Muitos, por medo, preferem calar-se e outros do meu conhecimento tiveram vidas totalmente destroçadas e fins dramáticos que infelizmente já não estão para falar. Eu nunca vivi, sobrevivi.

Agora, por solidariedade, quero continuar a ir para a frente. Talvez alguns desses senhores já não sejam condenados, mas que o nome deles fique bem manchado... que muitos deles que são maridos e pais de filhos sintam o peso de horror das famílias e amigos em cima deles, como nós o sentimos e assim não é comparável ao que nós sentimos quando éramos crianças sem defesa.

Que assumamos erros do passado porque chorar em frente a uma câmara de televisão é fácil. Um homem também chora, houve quem o dissesse, mas existem várias razões para chorar, e uma deles é: cobardia.

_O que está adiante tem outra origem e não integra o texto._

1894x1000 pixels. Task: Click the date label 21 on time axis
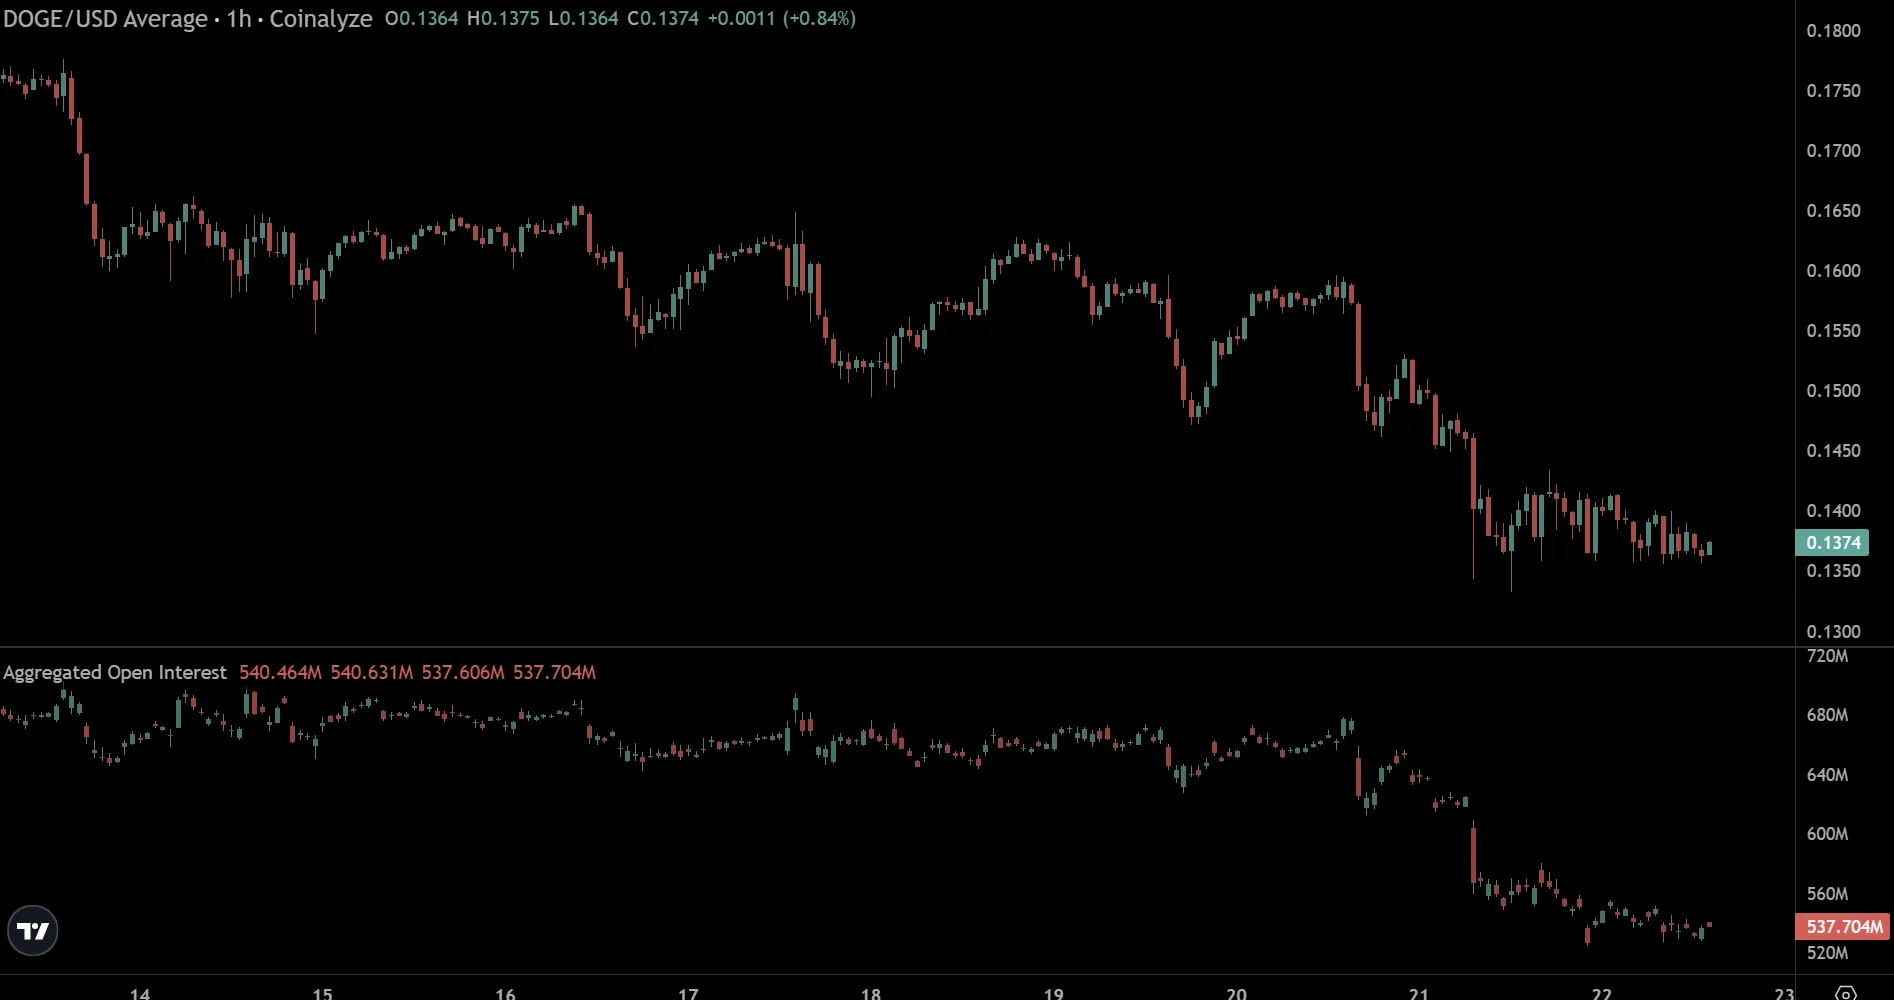click(1419, 993)
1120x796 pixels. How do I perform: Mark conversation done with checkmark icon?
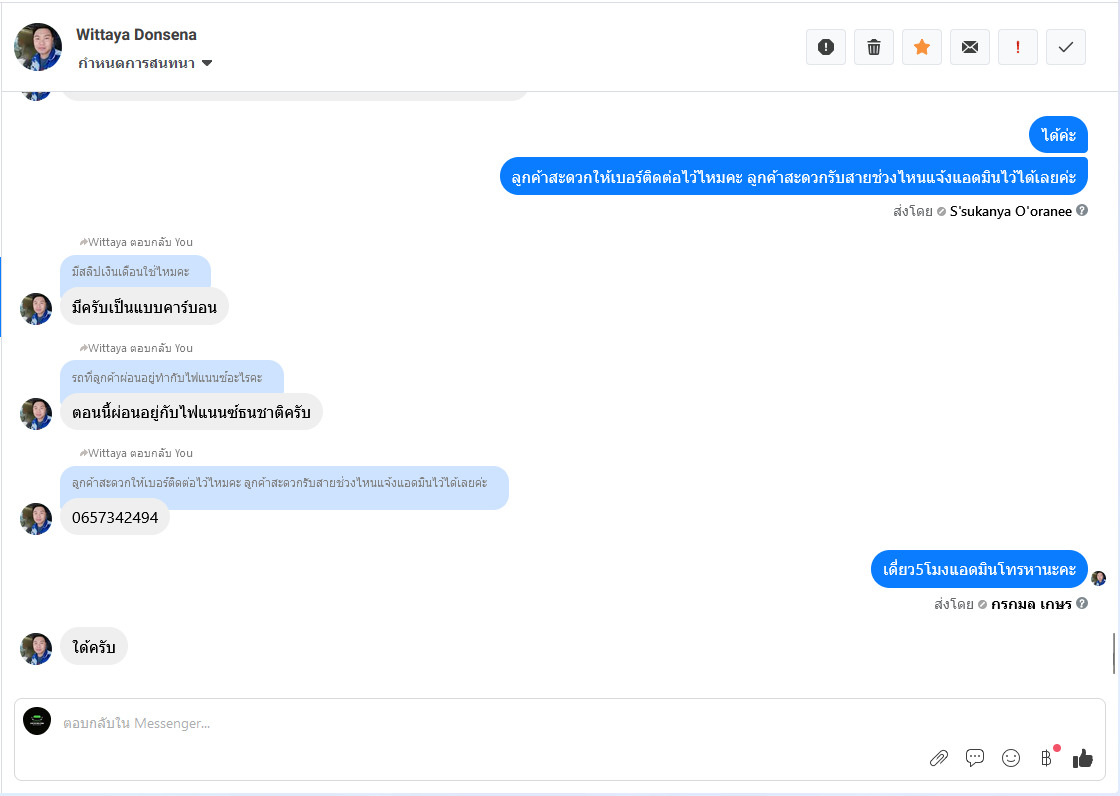click(1066, 47)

Peço um pouco de respeito pela nossa dor. Agora o que nos resta é voltar ao ponto de partida, termos que reaprender a reconstruirmo-nos novamente. Quanto tempo será preciso? Meses, anos? Sinto-me suja, usada, destroçada. É por essa razão que preciso hoje, mais do que nunca, do apoio dos meus dois irmãos.

Por favor, ajudem-me, eu não conheço o sr. ou a sra. que está a ler esta carta, e deve compreender que para mim foi muito difícil confiar-me a uma pessoa completamente desconhecida. Tomei riscos. É um SOS que lanço, não faço projectos e devo confessar que não sei o que o dia de amanhã me reservará."